--- START ---
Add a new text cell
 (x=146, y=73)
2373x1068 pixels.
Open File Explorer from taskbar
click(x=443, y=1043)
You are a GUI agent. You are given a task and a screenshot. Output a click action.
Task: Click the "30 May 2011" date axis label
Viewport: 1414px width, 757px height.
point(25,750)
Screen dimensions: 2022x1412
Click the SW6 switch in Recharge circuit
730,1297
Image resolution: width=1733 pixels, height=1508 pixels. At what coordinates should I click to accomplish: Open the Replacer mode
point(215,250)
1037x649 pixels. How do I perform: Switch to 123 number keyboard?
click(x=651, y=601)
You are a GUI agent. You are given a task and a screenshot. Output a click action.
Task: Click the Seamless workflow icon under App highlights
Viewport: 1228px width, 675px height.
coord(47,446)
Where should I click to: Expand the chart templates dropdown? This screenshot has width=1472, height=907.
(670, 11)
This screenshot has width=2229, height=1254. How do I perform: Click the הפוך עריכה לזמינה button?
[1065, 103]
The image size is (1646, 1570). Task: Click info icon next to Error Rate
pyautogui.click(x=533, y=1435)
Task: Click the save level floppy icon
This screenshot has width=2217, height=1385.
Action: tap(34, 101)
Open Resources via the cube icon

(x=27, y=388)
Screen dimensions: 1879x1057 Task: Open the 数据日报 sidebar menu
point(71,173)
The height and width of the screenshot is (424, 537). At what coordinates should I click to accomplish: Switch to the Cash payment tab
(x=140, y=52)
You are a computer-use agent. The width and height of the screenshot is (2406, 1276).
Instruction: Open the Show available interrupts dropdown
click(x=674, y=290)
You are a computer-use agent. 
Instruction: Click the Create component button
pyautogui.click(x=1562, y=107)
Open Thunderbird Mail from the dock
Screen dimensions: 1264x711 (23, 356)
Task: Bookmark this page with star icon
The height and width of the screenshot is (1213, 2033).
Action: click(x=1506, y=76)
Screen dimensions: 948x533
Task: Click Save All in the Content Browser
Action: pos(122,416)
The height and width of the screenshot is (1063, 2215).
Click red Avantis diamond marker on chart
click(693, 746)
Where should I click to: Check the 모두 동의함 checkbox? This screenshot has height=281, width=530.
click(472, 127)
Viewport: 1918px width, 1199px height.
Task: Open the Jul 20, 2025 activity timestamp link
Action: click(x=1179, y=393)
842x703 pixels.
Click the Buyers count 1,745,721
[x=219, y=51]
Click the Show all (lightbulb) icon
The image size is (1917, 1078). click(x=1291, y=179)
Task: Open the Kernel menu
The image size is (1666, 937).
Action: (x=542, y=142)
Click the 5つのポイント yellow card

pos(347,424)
--- END ---
### WHAT THE TASK REQUIRES
Look through the material above for the string "agent" and copy each line that has it.

### EXERCISE OUTPUT
You are a GUI agent. You are given a task and a screenshot. Output a click action.
You are a GUI agent. You are given a task and a screenshot. Output a click action.
You are a computer-use agent. The width and height of the screenshot is (2406, 1276).
You are a computer-use agent. 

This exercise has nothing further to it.